_Required work_
Gather every line of the listing below that contains the string "axis", and copy each such line in full.

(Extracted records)
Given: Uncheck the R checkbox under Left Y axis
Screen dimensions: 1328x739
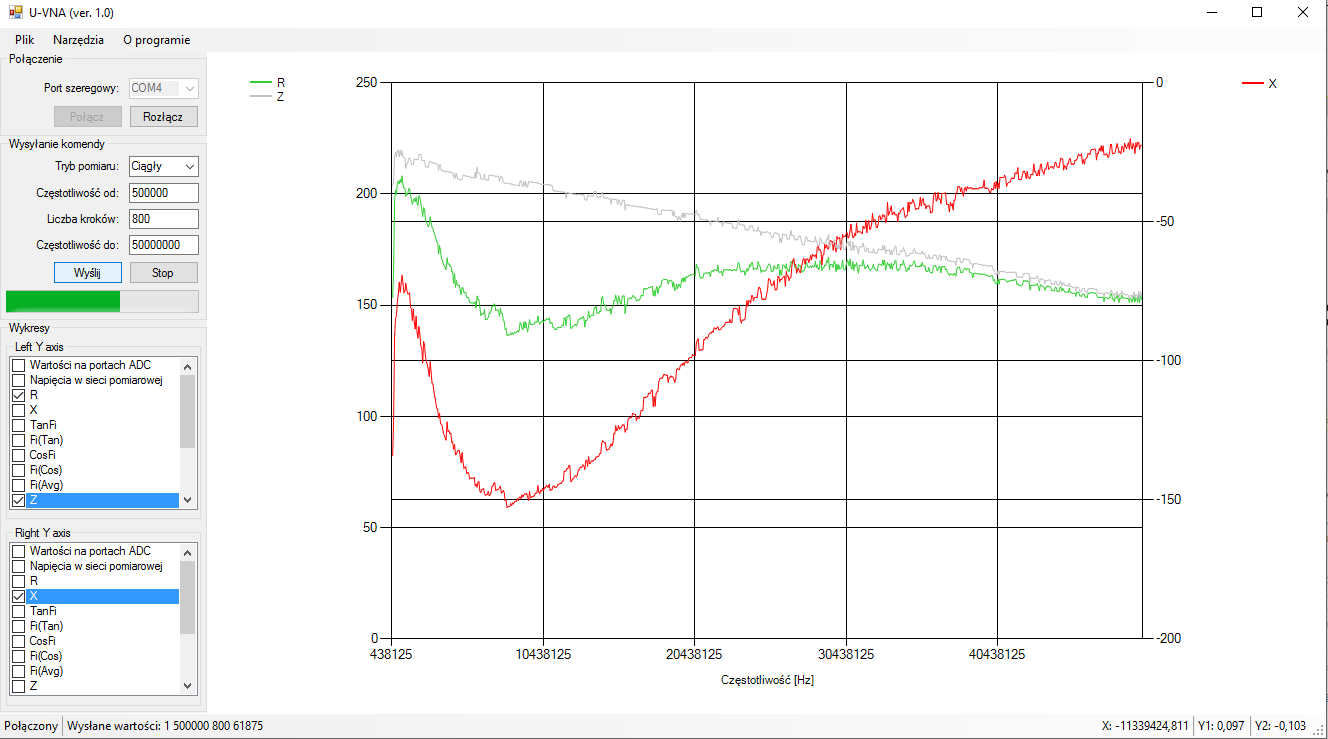Looking at the screenshot, I should point(18,395).
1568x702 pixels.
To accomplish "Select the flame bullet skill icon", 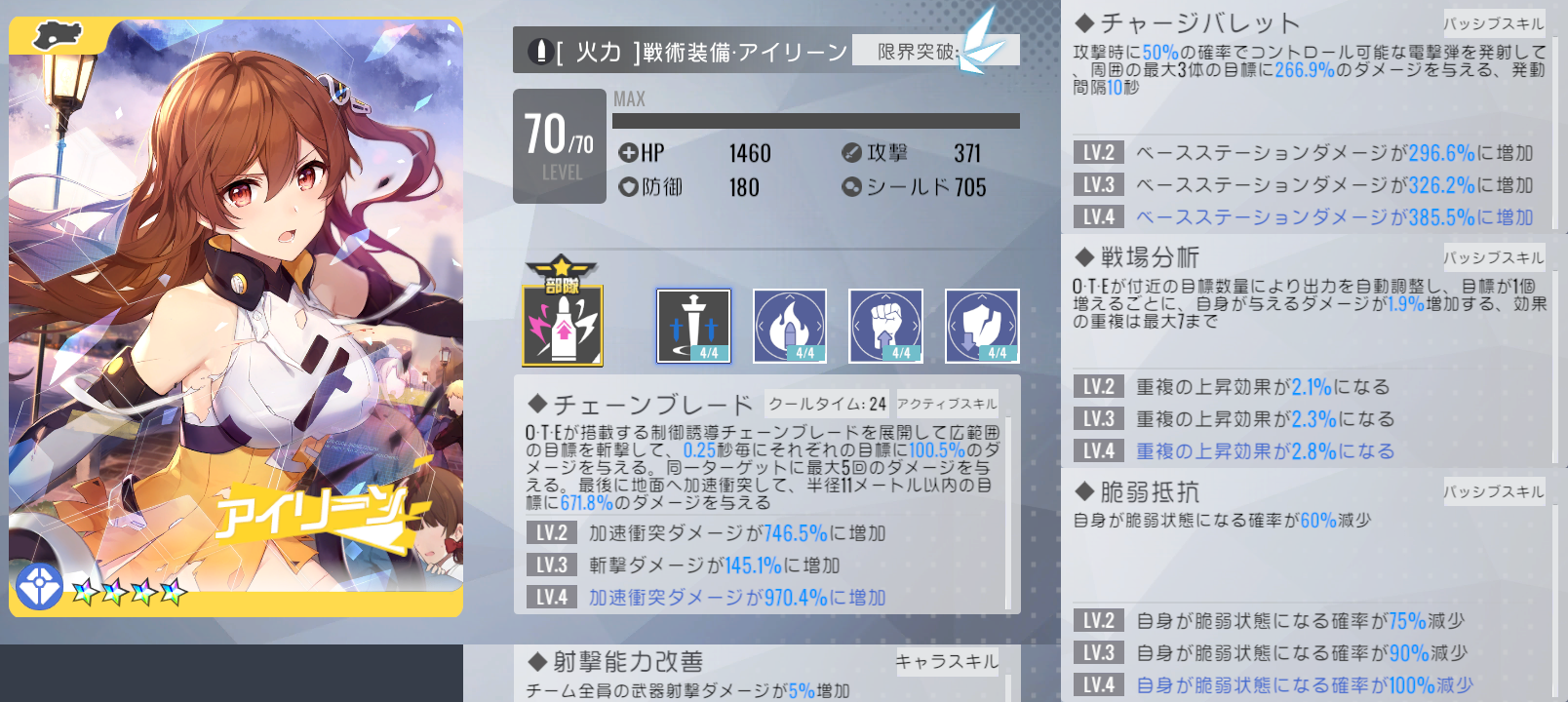I will pyautogui.click(x=790, y=326).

_Answer to the exercise_
Given: Uncheck the R checkbox under Left Y axis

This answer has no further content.